- **Passage for review**:
=======
Before deciding the state-law issue, the United States District Court for the Western District of Washington certified two questions to the Washington Supreme Court to ascertain whether the WLAD’s exemption for religious nonprofit organizations violated the Washington Constitution, either on its face or as applied to a claimant such as Mr. Ockletree, who claimed that Franciscan Health had discriminated against him for reasons unrelated to any religious purpose, practice, or activity.
The Washington Supreme Court turned out to be deeply divided on the issues. In the lead opinion authored by Associate Chief Justice Charles Johnson, four justices concluded that the religious-nonprofit exemption from the WLAD’s definition of "employer" was not unconstitutional under Article I, Section 11 or 12, of the Washington Constitution, and did not find it necessary to address the constitutionality of the exemption as applied to the specific facts of Mr. Ockletree's situation.
Five justices disagreed with the lead opinion, although for quite different reasons. In an opinion authored by Justice Debra Stephens, four justices dissented altogether, concluding that the WLAD’s religious exemption was unconstitutional to the extent that it granted immunity from discrimination claims unrelated to the employer’s religious beliefs, and thus could not constitutionally be applied to bar Mr. Ockletree’s race and disability discrimination claims.
The final justice, Justice Charles Wiggins, concurred in the result reached by the dissent, but reached that conclusion by a different route. Justice Wiggins reasoned that the question should not be whether the employer discriminated on religious grounds, which would require courts to intrude excessively into religious doctrines and practices, but rather whether the employee’s job responsibilities related to the organization’s religious practices. Thus, Justice Wiggins joined the lead opinion in concluding that the religious exemption was not facially unconstitutional, but he agreed with the dissent that the exemption was unconstitutional as applied in Mr. Ockletree’s case, not because it involved race or disability discrimination, but rather because it appeared that there was no relationship between Mr. Ockletree’s job responsibilities as a security guard and his employer’s religion or religious practices.
=======
- **Work instruction A**:
Answer these questions using the passage about the Ockletree case:
(i) Which court certified two questions to the Washington Supreme Court?
(ii) Who authored the lead opinion?
(iii) What job did Mr. Ockletree hold?
- **Work instruction B**:
Duplicate part of the passage about the Ockletree case word for word, starting at "Five justices disagreed" and ending at "disability discrimination claims.".
Rely only on the passage about the Ockletree case when working with it.

- **Source data**:
=======
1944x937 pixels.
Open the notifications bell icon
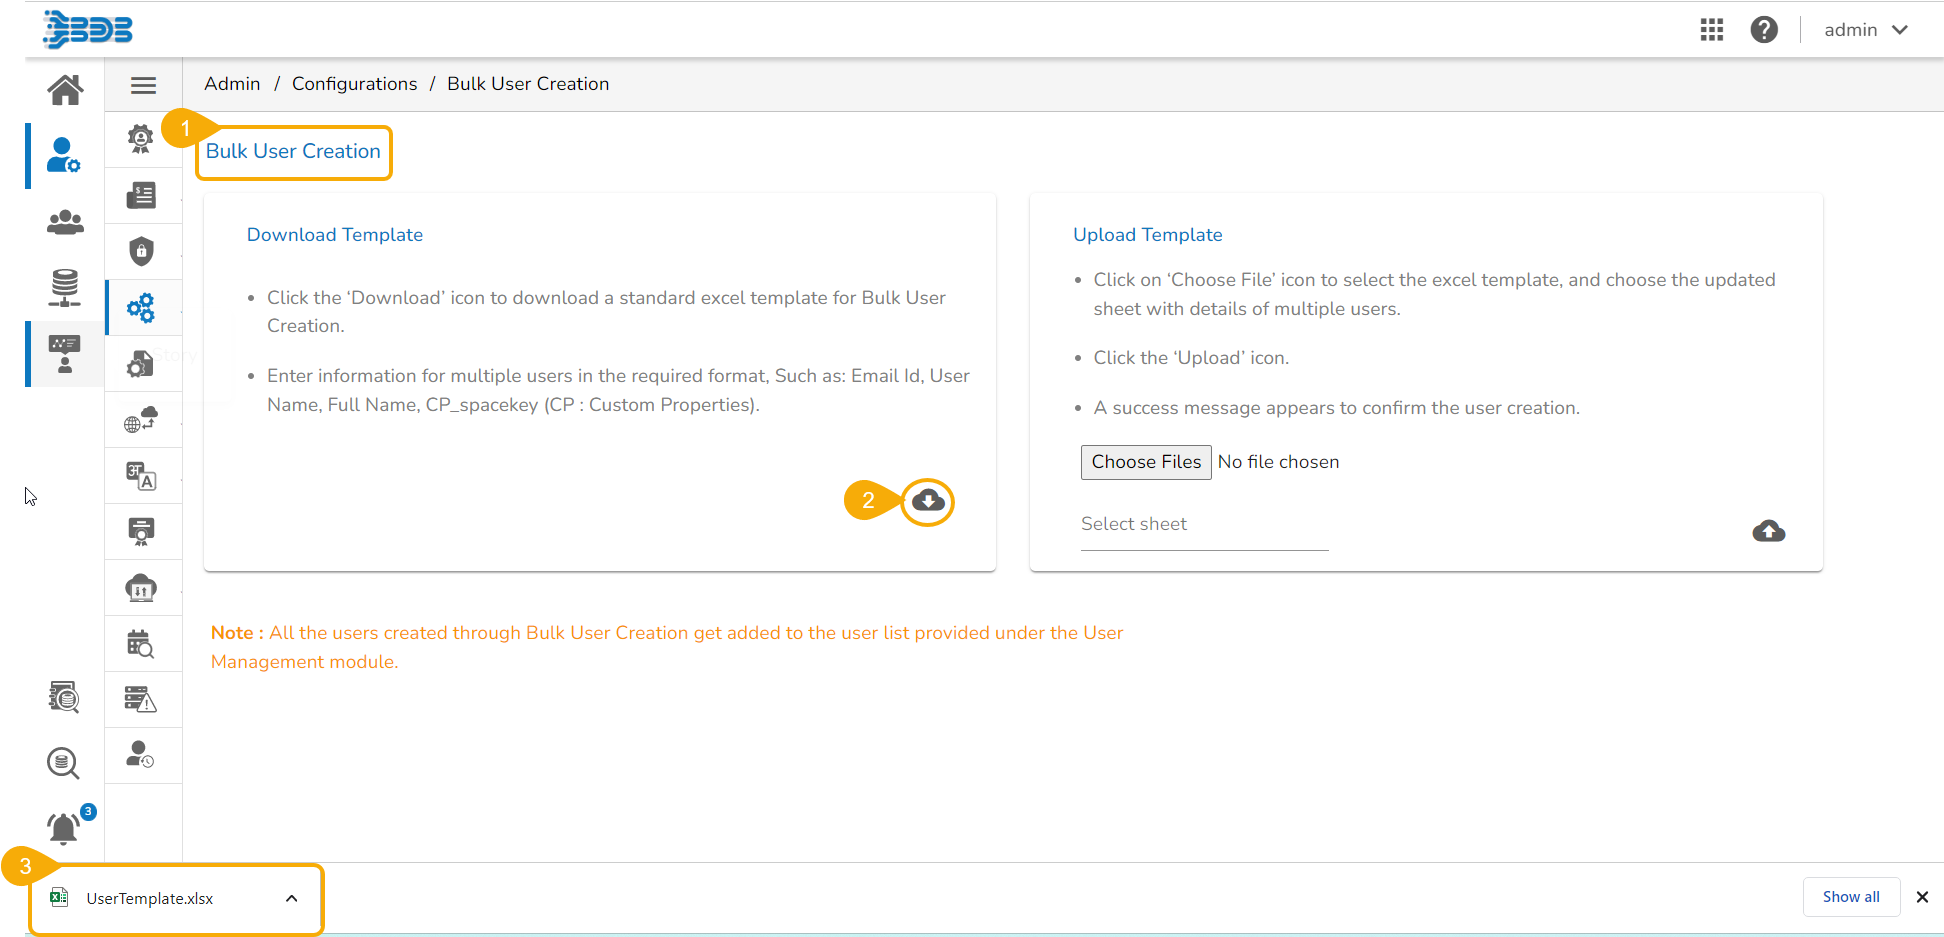(64, 828)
=======
- **Exercise result A**:
(i) The United States District Court for the Western District of Washington
(ii) Associate Chief Justice Charles Johnson
(iii) Security guard

- **Exercise result B**:
Five justices disagreed with the lead opinion, although for quite different reasons. In an opinion authored by Justice Debra Stephens, four justices dissented altogether, concluding that the WLAD’s religious exemption was unconstitutional to the extent that it granted immunity from discrimination claims unrelated to the employer’s religious beliefs, and thus could not constitutionally be applied to bar Mr. Ockletree’s race and disability discrimination claims.